Mondfichten für „St. Holz“

Die größte Holzkirche Europas in Clausthal wird mit Holz saniert, das im Winter bei abnehmendem Mond geschlagen wird. Die Niedersächsischen Landesforsten spenden hierfür 50 Fichten

VON REIMAR PAUL

Für die Marktkirche „Zum Heiligen Geist“ in Clausthal-Zellerfeld ist das beste Holz gerade gut genug. Die Niedersächsischen Landesforsten wollen, wie jetzt bekannt wurde, rund 50 Fichten als Baumaterial für die Renovierung von Europas größter Holzkirche spenden. Nicht irgendwelche Bäume, sondern „handverlesene Mondfichten“, sagt der stellvertretende Chef des Forstamtes Clausthal, Ralf Krüger. „Mondphasenholz“, das bei abnehmendem Mond geschlagen wird, gilt als besonders trocken und widerstandsfähig.

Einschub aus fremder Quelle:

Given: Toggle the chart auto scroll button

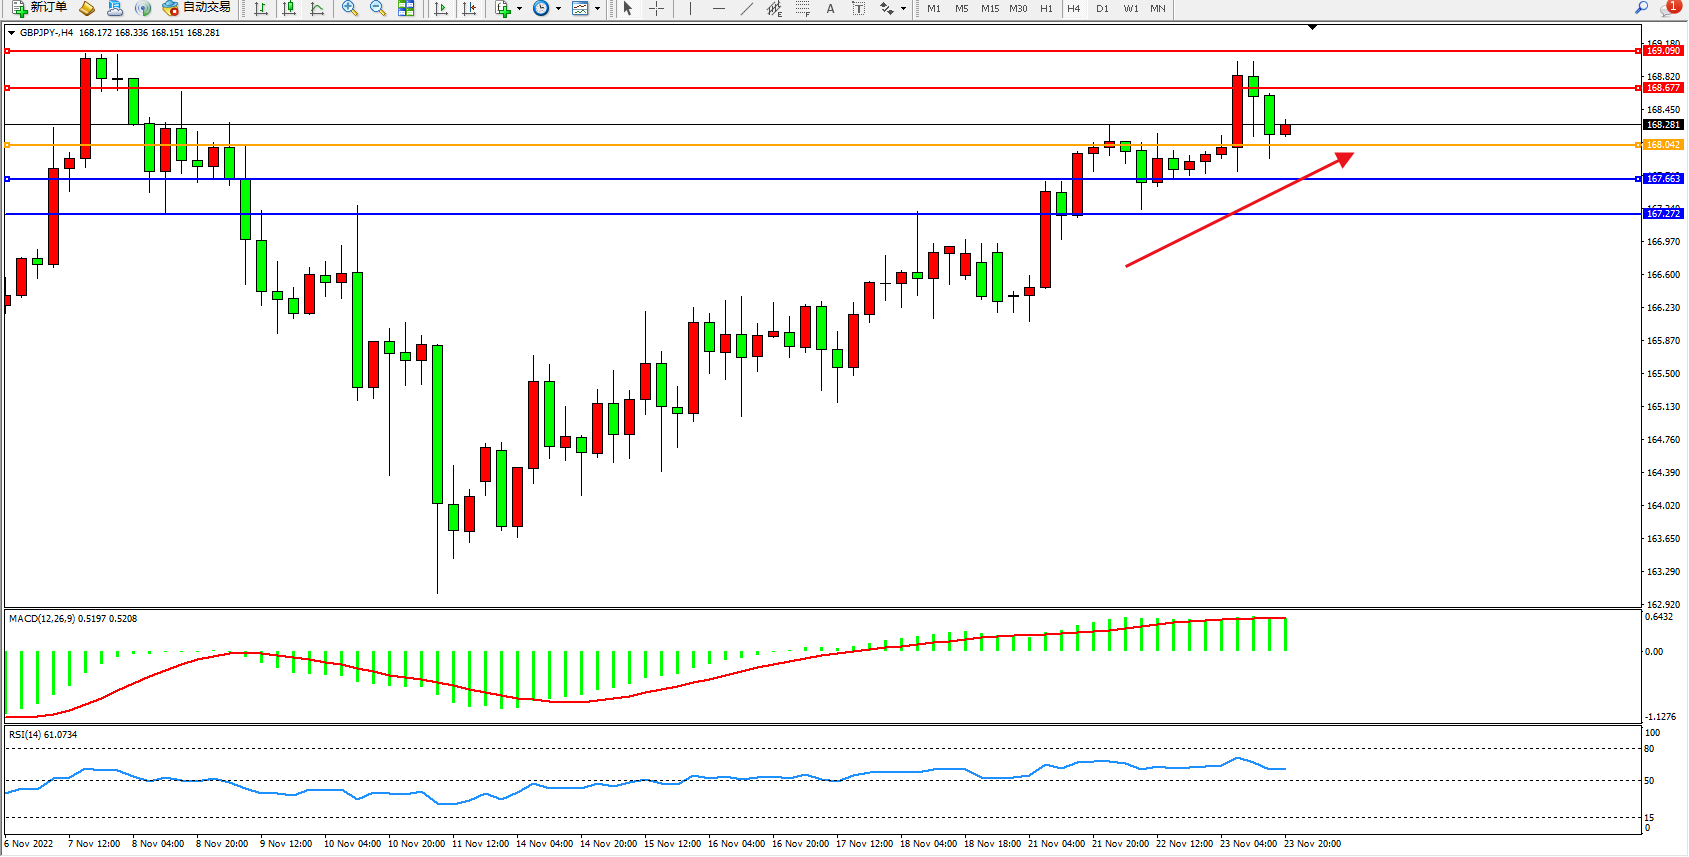Looking at the screenshot, I should point(441,8).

Gestern, zwei Tage nach Vollmond, begannen Forstarbeiter mit dem Schlagen der Fichten. „Das Wetter der vergangenen Tage war optimal, um Mondfichten zu ernten“, erklärt Krüger. Die klirrende Kälte habe das Holz gut trocknen lassen. Und damit noch mehr Feuchtigkeit aus dem Holz über die Nadeln entweichen kann, bleiben die Fichtenkronen nach dem Fällen zunächst weiter am Stamm.

Der Lobgesang auf das „Mondphasenholz“ ist keine esoterische Spinnerei. Auch Architekten, Ingenieure und Baufirmen preisen die Qualität von Holz, das im Winter vor Neumond eingeschlagen wird. Es sei nachweislich widerstandsfähiger gegen den Befall von Insekten, dichter und somit tragfähiger.

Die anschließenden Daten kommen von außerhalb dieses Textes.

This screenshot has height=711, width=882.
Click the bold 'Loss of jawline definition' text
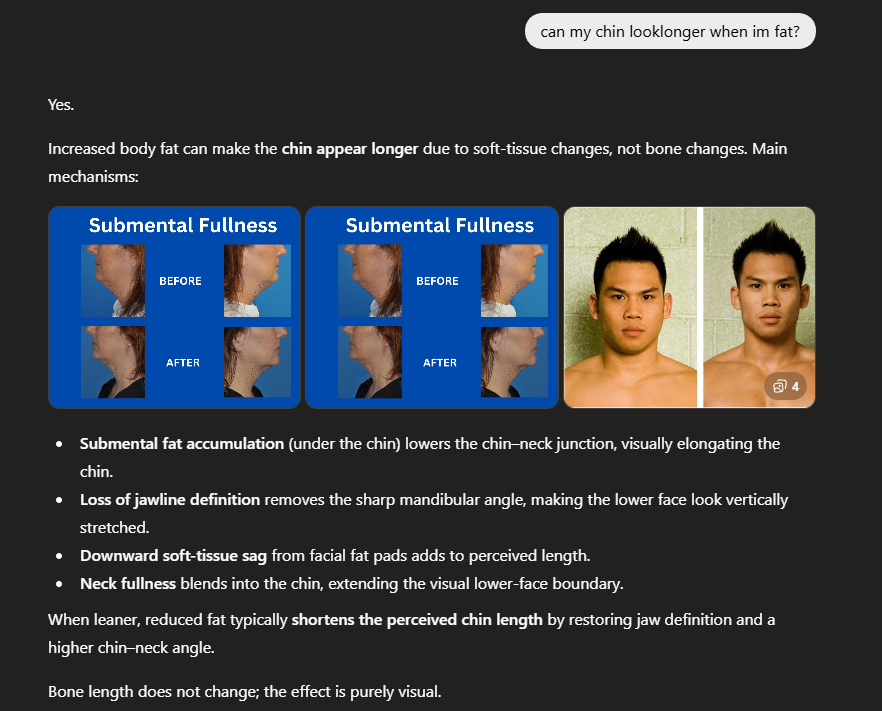170,500
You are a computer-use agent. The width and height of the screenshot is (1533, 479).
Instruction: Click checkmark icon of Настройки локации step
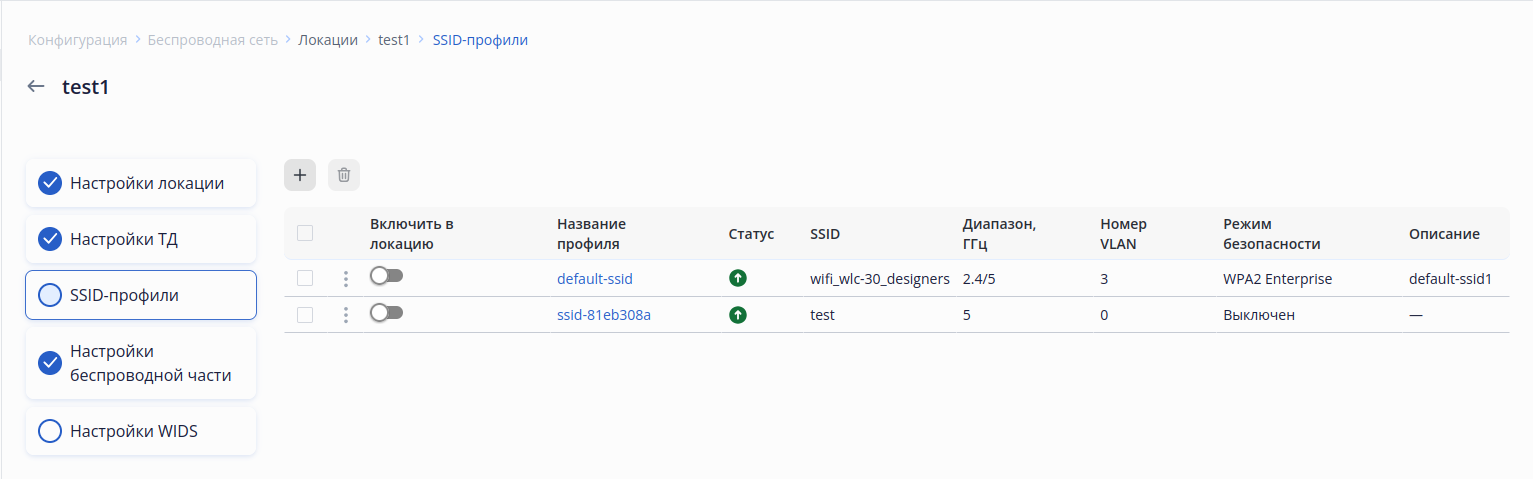pyautogui.click(x=50, y=183)
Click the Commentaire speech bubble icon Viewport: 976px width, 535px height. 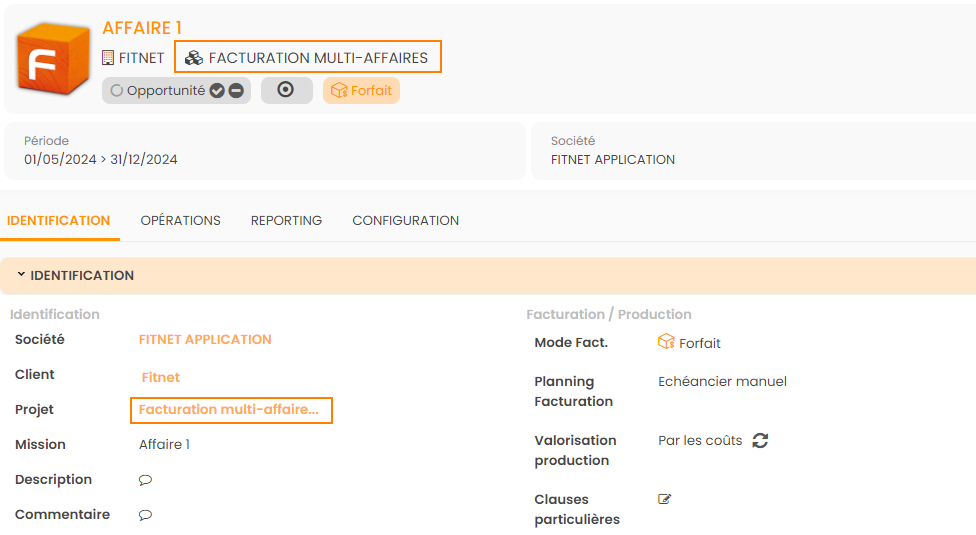click(x=145, y=515)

Züricher Wissenschaftler haben den Zusammenhang zwischen Fäll-Zeitpunkt und Stammdurchmesser untersucht. Sie fanden heraus, dass sich bei abnehmendem Mond der Stammdurchmesser verringert, weil die Säfte zu den Wurzeln ziehen. Weniger Risse seien die Folge. Bei zunehmendem Mond dagegen steigen die Säfte, und Stämme werden dicker.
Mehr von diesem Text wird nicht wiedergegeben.